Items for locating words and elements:
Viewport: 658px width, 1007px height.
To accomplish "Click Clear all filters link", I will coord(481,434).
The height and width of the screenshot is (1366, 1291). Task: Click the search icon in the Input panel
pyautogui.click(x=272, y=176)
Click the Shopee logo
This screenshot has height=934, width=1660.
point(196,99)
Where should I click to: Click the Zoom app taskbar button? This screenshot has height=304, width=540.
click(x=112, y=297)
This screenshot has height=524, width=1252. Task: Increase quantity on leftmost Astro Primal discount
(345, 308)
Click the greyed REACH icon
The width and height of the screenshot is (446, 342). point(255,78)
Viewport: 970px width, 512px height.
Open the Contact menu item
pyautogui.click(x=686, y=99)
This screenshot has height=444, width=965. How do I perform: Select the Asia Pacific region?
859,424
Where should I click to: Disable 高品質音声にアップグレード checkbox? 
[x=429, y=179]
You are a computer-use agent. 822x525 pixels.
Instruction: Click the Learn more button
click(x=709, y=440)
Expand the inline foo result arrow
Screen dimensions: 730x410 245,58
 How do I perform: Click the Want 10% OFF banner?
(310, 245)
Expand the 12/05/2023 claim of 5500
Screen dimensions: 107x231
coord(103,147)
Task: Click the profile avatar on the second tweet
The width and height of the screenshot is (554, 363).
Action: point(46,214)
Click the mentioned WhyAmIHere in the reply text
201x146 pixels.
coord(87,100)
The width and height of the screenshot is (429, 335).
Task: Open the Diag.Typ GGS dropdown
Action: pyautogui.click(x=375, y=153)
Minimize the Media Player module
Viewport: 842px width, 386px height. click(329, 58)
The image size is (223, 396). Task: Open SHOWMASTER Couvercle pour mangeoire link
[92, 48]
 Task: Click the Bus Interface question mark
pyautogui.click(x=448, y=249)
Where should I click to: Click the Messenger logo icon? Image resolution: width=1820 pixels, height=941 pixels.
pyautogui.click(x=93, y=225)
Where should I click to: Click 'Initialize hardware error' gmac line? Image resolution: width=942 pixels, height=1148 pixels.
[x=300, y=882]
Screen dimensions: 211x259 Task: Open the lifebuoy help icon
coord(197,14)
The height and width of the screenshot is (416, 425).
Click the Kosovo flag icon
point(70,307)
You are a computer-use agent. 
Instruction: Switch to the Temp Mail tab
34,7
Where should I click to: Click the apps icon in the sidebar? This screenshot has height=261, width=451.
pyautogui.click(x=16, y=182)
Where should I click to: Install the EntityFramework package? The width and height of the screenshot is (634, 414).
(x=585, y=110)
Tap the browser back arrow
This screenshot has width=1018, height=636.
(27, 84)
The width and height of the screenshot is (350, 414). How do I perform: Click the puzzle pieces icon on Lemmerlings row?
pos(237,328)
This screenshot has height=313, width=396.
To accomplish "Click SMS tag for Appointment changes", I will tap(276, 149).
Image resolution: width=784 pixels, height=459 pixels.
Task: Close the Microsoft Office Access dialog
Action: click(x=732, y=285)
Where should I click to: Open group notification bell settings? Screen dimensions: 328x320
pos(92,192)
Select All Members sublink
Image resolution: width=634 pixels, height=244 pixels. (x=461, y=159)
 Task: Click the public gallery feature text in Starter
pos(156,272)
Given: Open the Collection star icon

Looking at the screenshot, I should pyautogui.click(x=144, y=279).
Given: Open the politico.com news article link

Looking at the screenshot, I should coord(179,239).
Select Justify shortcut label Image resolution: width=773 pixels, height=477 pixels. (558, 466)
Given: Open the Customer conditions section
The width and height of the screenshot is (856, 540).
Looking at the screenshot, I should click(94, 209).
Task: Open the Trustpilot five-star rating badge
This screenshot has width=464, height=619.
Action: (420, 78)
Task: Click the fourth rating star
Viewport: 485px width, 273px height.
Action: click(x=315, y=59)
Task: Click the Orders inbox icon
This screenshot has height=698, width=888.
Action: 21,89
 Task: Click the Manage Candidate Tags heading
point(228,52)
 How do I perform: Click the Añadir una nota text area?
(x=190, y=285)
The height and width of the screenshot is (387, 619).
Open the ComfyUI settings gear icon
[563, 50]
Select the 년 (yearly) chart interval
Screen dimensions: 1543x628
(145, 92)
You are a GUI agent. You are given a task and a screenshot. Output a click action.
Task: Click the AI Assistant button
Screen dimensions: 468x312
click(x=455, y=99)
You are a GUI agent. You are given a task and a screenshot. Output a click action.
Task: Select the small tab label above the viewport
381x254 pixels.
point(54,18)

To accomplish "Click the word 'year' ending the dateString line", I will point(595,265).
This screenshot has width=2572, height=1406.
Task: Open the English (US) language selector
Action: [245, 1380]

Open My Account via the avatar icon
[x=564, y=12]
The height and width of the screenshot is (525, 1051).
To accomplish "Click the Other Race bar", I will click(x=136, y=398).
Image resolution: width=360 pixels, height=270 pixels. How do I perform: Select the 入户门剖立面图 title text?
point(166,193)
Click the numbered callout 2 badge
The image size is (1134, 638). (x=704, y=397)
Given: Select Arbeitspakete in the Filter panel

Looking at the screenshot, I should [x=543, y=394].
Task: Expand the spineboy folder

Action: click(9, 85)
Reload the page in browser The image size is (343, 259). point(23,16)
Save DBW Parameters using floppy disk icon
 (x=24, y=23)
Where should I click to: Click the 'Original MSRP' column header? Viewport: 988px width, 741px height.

Exercise brief:
Output the lines starting at the one containing "Where should I click to: Click the apps" and ending at the one containing "Looking at the screenshot, I should click(94, 209)." as a JSON list of strings, one string per line, with blank lines left out.

Correct result:
[
  "Where should I click to: Click the apps icon in the sidebar? This screenshot has height=261, width=451.",
  "pyautogui.click(x=16, y=182)",
  "Where should I click to: Install the EntityFramework package? The width and height of the screenshot is (634, 414).",
  "(x=585, y=110)",
  "Tap the browser back arrow",
  "This screenshot has width=1018, height=636.",
  "(27, 84)",
  "The width and height of the screenshot is (350, 414). How do I perform: Click the puzzle pieces icon on Lemmerlings row?",
  "pos(237,328)",
  "This screenshot has height=313, width=396.",
  "To accomplish \"Click SMS tag for Appointment changes\", I will tap(276, 149).",
  "Image resolution: width=784 pixels, height=459 pixels.",
  "Task: Close the Microsoft Office Access dialog",
  "Action: click(x=732, y=285)",
  "Where should I click to: Open group notification bell settings? Screen dimensions: 328x320",
  "pos(92,192)",
  "Select All Members sublink",
  "Image resolution: width=634 pixels, height=244 pixels. (x=461, y=159)",
  " Task: Click the public gallery feature text in Starter",
  "pos(156,272)",
  "Given: Open the Collection star icon",
  "Looking at the screenshot, I should pyautogui.click(x=144, y=279).",
  "Given: Open the politico.com news article link",
  "Looking at the screenshot, I should coord(179,239).",
  "Select Justify shortcut label Image resolution: width=773 pixels, height=477 pixels. (558, 466)",
  "Given: Open the Customer conditions section",
  "The width and height of the screenshot is (856, 540).",
  "Looking at the screenshot, I should click(94, 209)."
]